Copy the full listing exactly.
------------------------------------
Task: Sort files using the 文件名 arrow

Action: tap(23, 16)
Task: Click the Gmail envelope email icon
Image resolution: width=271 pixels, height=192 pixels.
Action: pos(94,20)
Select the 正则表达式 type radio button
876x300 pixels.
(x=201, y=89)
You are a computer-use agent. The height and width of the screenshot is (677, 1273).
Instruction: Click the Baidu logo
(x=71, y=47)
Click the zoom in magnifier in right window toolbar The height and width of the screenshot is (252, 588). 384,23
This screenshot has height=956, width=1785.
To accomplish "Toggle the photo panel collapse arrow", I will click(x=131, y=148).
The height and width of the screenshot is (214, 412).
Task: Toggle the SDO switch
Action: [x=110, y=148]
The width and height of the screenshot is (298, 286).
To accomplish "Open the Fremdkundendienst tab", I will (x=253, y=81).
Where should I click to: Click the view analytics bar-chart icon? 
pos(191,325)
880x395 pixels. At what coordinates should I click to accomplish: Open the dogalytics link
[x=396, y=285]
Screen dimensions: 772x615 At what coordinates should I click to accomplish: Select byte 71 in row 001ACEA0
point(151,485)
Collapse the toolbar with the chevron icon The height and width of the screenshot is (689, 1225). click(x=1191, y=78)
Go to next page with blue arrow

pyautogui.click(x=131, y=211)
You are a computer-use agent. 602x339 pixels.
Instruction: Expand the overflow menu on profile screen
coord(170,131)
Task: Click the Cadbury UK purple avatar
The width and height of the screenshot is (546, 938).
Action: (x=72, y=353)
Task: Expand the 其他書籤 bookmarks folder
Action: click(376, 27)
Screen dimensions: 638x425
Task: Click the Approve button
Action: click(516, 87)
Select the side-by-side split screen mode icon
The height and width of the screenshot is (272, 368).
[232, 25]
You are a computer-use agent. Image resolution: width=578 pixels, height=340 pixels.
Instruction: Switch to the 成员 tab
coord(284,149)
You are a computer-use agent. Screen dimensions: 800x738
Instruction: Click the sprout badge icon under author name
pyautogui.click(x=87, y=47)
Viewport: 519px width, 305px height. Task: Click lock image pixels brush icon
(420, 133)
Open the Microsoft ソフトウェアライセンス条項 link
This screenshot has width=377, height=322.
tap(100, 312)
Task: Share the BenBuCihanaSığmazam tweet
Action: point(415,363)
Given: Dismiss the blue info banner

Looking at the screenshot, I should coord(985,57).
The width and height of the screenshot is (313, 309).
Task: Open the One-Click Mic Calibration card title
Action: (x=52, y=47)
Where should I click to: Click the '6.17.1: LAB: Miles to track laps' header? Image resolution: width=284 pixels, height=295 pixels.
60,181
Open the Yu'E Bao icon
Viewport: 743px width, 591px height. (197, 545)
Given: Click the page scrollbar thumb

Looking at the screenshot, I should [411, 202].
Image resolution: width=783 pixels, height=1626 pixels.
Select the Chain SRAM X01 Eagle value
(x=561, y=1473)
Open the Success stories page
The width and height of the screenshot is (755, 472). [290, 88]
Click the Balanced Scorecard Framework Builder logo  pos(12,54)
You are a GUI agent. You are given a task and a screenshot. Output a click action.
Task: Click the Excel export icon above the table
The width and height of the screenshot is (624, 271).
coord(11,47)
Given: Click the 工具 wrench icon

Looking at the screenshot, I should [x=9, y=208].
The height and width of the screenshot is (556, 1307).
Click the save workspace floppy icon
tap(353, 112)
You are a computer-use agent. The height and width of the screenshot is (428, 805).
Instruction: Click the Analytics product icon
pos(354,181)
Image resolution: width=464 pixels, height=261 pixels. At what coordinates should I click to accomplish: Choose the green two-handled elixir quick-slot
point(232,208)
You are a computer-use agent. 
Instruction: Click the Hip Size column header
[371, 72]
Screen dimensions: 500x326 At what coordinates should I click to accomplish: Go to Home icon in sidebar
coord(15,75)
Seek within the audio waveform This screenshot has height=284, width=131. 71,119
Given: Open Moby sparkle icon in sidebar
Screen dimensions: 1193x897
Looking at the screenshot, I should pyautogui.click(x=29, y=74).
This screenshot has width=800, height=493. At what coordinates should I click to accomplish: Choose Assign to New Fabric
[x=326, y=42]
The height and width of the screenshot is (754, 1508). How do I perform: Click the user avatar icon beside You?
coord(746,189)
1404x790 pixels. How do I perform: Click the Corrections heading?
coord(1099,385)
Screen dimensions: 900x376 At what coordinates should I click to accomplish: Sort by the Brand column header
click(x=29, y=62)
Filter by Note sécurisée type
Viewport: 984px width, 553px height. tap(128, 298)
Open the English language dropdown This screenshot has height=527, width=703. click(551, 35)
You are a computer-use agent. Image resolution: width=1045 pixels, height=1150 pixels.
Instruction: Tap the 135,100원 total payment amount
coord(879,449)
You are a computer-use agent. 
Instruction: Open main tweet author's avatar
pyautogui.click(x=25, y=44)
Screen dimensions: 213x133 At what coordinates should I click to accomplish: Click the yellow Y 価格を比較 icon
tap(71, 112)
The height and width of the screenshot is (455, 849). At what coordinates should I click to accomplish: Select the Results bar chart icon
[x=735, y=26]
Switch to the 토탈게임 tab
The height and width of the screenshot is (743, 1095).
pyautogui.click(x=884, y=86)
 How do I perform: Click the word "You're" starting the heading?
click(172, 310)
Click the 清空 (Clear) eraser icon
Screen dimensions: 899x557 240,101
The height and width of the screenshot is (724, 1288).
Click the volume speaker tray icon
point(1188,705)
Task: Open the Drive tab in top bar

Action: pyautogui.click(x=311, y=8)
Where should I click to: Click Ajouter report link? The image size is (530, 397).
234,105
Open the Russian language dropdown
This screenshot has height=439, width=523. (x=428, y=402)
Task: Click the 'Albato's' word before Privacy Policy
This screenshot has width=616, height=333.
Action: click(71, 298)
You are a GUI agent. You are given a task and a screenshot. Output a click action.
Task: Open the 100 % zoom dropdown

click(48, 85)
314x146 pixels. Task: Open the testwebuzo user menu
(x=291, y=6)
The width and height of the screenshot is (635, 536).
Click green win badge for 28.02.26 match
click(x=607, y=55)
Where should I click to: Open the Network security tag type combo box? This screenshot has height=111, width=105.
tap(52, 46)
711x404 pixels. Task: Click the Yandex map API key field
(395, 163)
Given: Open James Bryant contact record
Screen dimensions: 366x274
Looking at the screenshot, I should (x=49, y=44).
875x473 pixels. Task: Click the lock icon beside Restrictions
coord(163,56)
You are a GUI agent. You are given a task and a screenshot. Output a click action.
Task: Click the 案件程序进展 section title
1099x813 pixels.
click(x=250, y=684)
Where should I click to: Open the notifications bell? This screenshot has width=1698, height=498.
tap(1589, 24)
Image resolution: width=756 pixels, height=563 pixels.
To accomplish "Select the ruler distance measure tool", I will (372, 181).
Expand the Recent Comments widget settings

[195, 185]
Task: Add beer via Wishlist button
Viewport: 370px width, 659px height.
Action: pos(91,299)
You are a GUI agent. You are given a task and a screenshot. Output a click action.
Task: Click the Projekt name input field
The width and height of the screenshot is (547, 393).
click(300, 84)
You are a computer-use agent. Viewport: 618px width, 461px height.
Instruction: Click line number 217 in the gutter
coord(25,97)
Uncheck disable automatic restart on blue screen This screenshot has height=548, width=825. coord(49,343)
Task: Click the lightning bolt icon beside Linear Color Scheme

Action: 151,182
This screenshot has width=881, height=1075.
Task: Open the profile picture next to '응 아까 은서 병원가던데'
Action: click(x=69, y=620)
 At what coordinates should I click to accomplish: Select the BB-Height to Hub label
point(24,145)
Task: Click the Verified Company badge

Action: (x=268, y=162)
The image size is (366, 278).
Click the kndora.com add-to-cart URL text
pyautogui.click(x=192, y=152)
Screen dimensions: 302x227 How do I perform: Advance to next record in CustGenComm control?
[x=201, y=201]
------------------------------------
** ANSWER BELOW **
Task: Sort files using the 文件名 arrow

Action: tap(23, 16)
Task: Click the Gmail envelope email icon
Image resolution: width=271 pixels, height=192 pixels.
Action: pos(94,20)
Select the 正则表达式 type radio button
876x300 pixels.
(x=201, y=89)
You are a computer-use agent. The height and width of the screenshot is (677, 1273).
Instruction: Click the Baidu logo
(x=71, y=47)
Click the zoom in magnifier in right window toolbar The height and width of the screenshot is (252, 588). 384,23
This screenshot has height=956, width=1785.
To accomplish "Toggle the photo panel collapse arrow", I will click(x=131, y=148).
The height and width of the screenshot is (214, 412).
Task: Toggle the SDO switch
Action: [x=110, y=148]
The width and height of the screenshot is (298, 286).
To accomplish "Open the Fremdkundendienst tab", I will (x=253, y=81).
Where should I click to: Click the view analytics bar-chart icon? 
pos(191,325)
880x395 pixels. At what coordinates should I click to accomplish: Open the dogalytics link
[x=396, y=285]
Screen dimensions: 772x615 At what coordinates should I click to accomplish: Select byte 71 in row 001ACEA0
point(151,485)
Collapse the toolbar with the chevron icon The height and width of the screenshot is (689, 1225). click(x=1191, y=78)
Go to next page with blue arrow

pyautogui.click(x=131, y=211)
You are a computer-use agent. 602x339 pixels.
Instruction: Expand the overflow menu on profile screen
coord(170,131)
Task: Click the Cadbury UK purple avatar
The width and height of the screenshot is (546, 938).
Action: (x=72, y=353)
Task: Expand the 其他書籤 bookmarks folder
Action: click(376, 27)
Screen dimensions: 638x425
Task: Click the Approve button
Action: click(516, 87)
Select the side-by-side split screen mode icon
The height and width of the screenshot is (272, 368).
[232, 25]
You are a computer-use agent. Image resolution: width=578 pixels, height=340 pixels.
Instruction: Switch to the 成员 tab
coord(284,149)
You are a computer-use agent. Screen dimensions: 800x738
Instruction: Click the sprout badge icon under author name
pyautogui.click(x=87, y=47)
Viewport: 519px width, 305px height. Task: Click lock image pixels brush icon
(420, 133)
Open the Microsoft ソフトウェアライセンス条項 link
This screenshot has width=377, height=322.
tap(100, 312)
Task: Share the BenBuCihanaSığmazam tweet
Action: point(415,363)
Given: Dismiss the blue info banner

Looking at the screenshot, I should coord(985,57).
The width and height of the screenshot is (313, 309).
Task: Open the One-Click Mic Calibration card title
Action: (x=52, y=47)
Where should I click to: Click the '6.17.1: LAB: Miles to track laps' header? Image resolution: width=284 pixels, height=295 pixels.
60,181
Open the Yu'E Bao icon
Viewport: 743px width, 591px height. (197, 545)
Given: Click the page scrollbar thumb

Looking at the screenshot, I should [411, 202].
Image resolution: width=783 pixels, height=1626 pixels.
Select the Chain SRAM X01 Eagle value
(x=561, y=1473)
Open the Success stories page
The width and height of the screenshot is (755, 472). [290, 88]
Click the Balanced Scorecard Framework Builder logo  pos(12,54)
You are a GUI agent. You are given a task and a screenshot. Output a click action.
Task: Click the Excel export icon above the table
The width and height of the screenshot is (624, 271).
coord(11,47)
Given: Click the 工具 wrench icon

Looking at the screenshot, I should [x=9, y=208].
The height and width of the screenshot is (556, 1307).
Click the save workspace floppy icon
tap(353, 112)
You are a computer-use agent. The height and width of the screenshot is (428, 805).
Instruction: Click the Analytics product icon
pos(354,181)
Image resolution: width=464 pixels, height=261 pixels. At what coordinates should I click to accomplish: Choose the green two-handled elixir quick-slot
point(232,208)
You are a computer-use agent. 
Instruction: Click the Hip Size column header
[371, 72]
Screen dimensions: 500x326 At what coordinates should I click to accomplish: Go to Home icon in sidebar
coord(15,75)
Seek within the audio waveform This screenshot has height=284, width=131. 71,119
Given: Open Moby sparkle icon in sidebar
Screen dimensions: 1193x897
Looking at the screenshot, I should pyautogui.click(x=29, y=74).
This screenshot has width=800, height=493. At what coordinates should I click to accomplish: Choose Assign to New Fabric
[x=326, y=42]
The height and width of the screenshot is (754, 1508). How do I perform: Click the user avatar icon beside You?
coord(746,189)
1404x790 pixels. How do I perform: Click the Corrections heading?
coord(1099,385)
Screen dimensions: 900x376 At what coordinates should I click to accomplish: Sort by the Brand column header
click(x=29, y=62)
Filter by Note sécurisée type
Viewport: 984px width, 553px height. tap(128, 298)
Open the English language dropdown This screenshot has height=527, width=703. click(551, 35)
You are a computer-use agent. Image resolution: width=1045 pixels, height=1150 pixels.
Instruction: Tap the 135,100원 total payment amount
coord(879,449)
You are a computer-use agent. 
Instruction: Open main tweet author's avatar
pyautogui.click(x=25, y=44)
Screen dimensions: 213x133 At what coordinates should I click to accomplish: Click the yellow Y 価格を比較 icon
tap(71, 112)
The height and width of the screenshot is (455, 849). At what coordinates should I click to accomplish: Select the Results bar chart icon
[x=735, y=26]
Switch to the 토탈게임 tab
The height and width of the screenshot is (743, 1095).
pyautogui.click(x=884, y=86)
 How do I perform: Click the word "You're" starting the heading?
click(172, 310)
Click the 清空 (Clear) eraser icon
Screen dimensions: 899x557 240,101
The height and width of the screenshot is (724, 1288).
Click the volume speaker tray icon
point(1188,705)
Task: Open the Drive tab in top bar

Action: pyautogui.click(x=311, y=8)
Where should I click to: Click Ajouter report link? The image size is (530, 397).
234,105
Open the Russian language dropdown
This screenshot has height=439, width=523. (x=428, y=402)
Task: Click the 'Albato's' word before Privacy Policy
This screenshot has width=616, height=333.
Action: click(71, 298)
You are a GUI agent. You are given a task and a screenshot. Output a click action.
Task: Open the 100 % zoom dropdown

click(48, 85)
314x146 pixels. Task: Open the testwebuzo user menu
(x=291, y=6)
The width and height of the screenshot is (635, 536).
Click green win badge for 28.02.26 match
click(x=607, y=55)
Where should I click to: Open the Network security tag type combo box? This screenshot has height=111, width=105.
tap(52, 46)
711x404 pixels. Task: Click the Yandex map API key field
(395, 163)
Given: Open James Bryant contact record
Screen dimensions: 366x274
Looking at the screenshot, I should (x=49, y=44).
875x473 pixels. Task: Click the lock icon beside Restrictions
coord(163,56)
You are a GUI agent. You are given a task and a screenshot. Output a click action.
Task: Click the 案件程序进展 section title
1099x813 pixels.
click(x=250, y=684)
Where should I click to: Open the notifications bell? This screenshot has width=1698, height=498.
tap(1589, 24)
Image resolution: width=756 pixels, height=563 pixels.
To accomplish "Select the ruler distance measure tool", I will (372, 181).
Expand the Recent Comments widget settings

[195, 185]
Task: Add beer via Wishlist button
Viewport: 370px width, 659px height.
Action: pos(91,299)
You are a GUI agent. You are given a task and a screenshot. Output a click action.
Task: Click the Projekt name input field
The width and height of the screenshot is (547, 393).
click(300, 84)
You are a computer-use agent. Viewport: 618px width, 461px height.
Instruction: Click line number 217 in the gutter
coord(25,97)
Uncheck disable automatic restart on blue screen This screenshot has height=548, width=825. coord(49,343)
Task: Click the lightning bolt icon beside Linear Color Scheme

Action: 151,182
This screenshot has width=881, height=1075.
Task: Open the profile picture next to '응 아까 은서 병원가던데'
Action: click(x=69, y=620)
 At what coordinates should I click to accomplish: Select the BB-Height to Hub label
point(24,145)
Task: Click the Verified Company badge

Action: (x=268, y=162)
The image size is (366, 278).
Click the kndora.com add-to-cart URL text
pyautogui.click(x=192, y=152)
Screen dimensions: 302x227 How do I perform: Advance to next record in CustGenComm control?
[x=201, y=201]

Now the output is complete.